Laudacja Julii Wollner dla Adama Szczucińskiego (nagroda za książkę Paradiso, wyd. Próby 2021)
Pamiętam, że kiedy równo 10 lat temu przeczytałam esej Podróżować, pisać Joanny Ugniewskiej, ogarnął mnie smutek i przerażenie – jako czytelniczkę i jako osobę piszącą. W tej doskonałej książeczce autorka, dziś członkini kapituły Nagrody Literackiej im. L. Staffa, przypomina, że o Włoszech rozprawiali najwięksi, że powiedziano o nich już wszystko, i że na dobrą sprawę my sami, podobnie jak nam współcześni, nic nowego już powiedzieć nie możemy.
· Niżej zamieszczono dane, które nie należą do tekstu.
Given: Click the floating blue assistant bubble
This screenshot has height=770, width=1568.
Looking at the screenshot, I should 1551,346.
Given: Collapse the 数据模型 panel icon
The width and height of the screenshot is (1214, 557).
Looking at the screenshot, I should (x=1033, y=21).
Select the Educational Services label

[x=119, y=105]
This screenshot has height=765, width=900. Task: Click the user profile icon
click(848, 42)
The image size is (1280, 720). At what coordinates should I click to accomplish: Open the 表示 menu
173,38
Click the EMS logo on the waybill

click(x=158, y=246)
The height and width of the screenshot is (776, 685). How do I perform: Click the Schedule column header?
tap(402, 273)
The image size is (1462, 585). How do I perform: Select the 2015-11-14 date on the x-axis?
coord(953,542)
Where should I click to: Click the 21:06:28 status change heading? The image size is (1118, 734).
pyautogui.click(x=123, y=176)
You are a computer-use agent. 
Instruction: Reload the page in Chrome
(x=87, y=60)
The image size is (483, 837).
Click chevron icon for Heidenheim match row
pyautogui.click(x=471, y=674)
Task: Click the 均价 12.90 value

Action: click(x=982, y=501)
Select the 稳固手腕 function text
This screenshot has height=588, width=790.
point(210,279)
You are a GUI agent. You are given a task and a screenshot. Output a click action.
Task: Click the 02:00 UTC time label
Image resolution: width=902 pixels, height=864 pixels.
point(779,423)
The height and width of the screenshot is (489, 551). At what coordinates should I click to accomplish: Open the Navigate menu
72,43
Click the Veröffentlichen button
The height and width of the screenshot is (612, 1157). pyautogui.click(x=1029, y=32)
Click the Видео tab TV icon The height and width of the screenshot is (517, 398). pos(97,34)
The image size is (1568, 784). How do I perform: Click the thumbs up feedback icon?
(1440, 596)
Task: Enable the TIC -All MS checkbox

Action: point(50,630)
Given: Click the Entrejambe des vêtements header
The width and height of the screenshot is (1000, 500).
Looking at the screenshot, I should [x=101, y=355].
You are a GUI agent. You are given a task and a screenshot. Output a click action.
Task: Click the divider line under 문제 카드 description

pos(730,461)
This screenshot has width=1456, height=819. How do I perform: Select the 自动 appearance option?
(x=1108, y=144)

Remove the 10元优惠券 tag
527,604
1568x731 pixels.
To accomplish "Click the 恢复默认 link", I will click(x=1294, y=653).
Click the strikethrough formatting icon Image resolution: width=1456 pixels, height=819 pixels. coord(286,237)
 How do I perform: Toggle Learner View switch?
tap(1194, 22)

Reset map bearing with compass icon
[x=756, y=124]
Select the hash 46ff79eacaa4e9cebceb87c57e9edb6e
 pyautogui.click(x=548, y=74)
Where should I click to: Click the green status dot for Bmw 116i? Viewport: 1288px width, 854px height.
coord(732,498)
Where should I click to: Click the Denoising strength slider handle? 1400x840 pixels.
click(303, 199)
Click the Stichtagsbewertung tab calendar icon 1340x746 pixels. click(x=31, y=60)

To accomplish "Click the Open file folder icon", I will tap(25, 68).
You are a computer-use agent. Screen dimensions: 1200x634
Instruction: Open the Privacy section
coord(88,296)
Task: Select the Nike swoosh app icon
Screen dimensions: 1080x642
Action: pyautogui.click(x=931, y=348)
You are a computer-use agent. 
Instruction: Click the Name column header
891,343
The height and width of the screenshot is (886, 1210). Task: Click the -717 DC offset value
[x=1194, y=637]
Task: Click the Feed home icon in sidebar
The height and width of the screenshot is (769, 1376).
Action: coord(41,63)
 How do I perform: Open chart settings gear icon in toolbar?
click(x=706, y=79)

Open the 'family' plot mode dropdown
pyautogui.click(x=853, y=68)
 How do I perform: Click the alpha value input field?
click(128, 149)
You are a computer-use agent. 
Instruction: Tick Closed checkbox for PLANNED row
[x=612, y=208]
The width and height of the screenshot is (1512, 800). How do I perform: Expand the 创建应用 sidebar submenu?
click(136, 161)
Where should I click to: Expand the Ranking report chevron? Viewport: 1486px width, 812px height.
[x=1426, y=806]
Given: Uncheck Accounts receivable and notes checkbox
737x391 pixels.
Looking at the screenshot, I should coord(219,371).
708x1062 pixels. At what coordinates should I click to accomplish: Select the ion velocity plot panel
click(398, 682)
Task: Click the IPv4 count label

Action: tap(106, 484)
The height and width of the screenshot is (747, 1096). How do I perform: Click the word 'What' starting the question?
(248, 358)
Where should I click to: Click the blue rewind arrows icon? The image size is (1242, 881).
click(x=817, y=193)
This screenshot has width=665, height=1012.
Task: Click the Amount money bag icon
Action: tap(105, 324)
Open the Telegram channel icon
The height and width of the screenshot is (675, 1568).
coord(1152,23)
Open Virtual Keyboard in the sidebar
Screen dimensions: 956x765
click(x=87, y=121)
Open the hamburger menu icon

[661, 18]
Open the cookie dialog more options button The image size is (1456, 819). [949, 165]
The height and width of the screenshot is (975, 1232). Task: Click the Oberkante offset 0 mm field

Po przerażeniu przyszedł czas na ulgę, bo sytuacja ta, na swój sposób, nosi też znamiona wyzwolenia. Pozwala uciec od wszechobecnej paplaniny, delektować się ciszą; zachęca do przeżywania bez przekuwania emocji w słowa niedoskonałe. Jeśli po drodze trafi nam się zachwycająca współczesna lektura, tym piękniejszą sprawi nam niespodziankę. Dla mnie taką niespodzianką była książka Paradiso Adama Szczucińskiego, pokazująca, że nawet dziś, w XXI wieku, można jeszcze znaleźć swój klucz do Włoch, a konkretnie – do Wenecji. Dla Autora stała się nim poezja i postać Josifa Brodskiego. To dzięki nim powstały zapiski przypominające slajdy – do oglądania w prześwicie własnych emocji, refleksji i wspomnień. Dziękuję panu Adamowi za ten wzruszający seans i za to, że, mimo wszystko, zdecydował się nie tylko podróżować, ale także, jeśli nie przede wszystkim, pisać.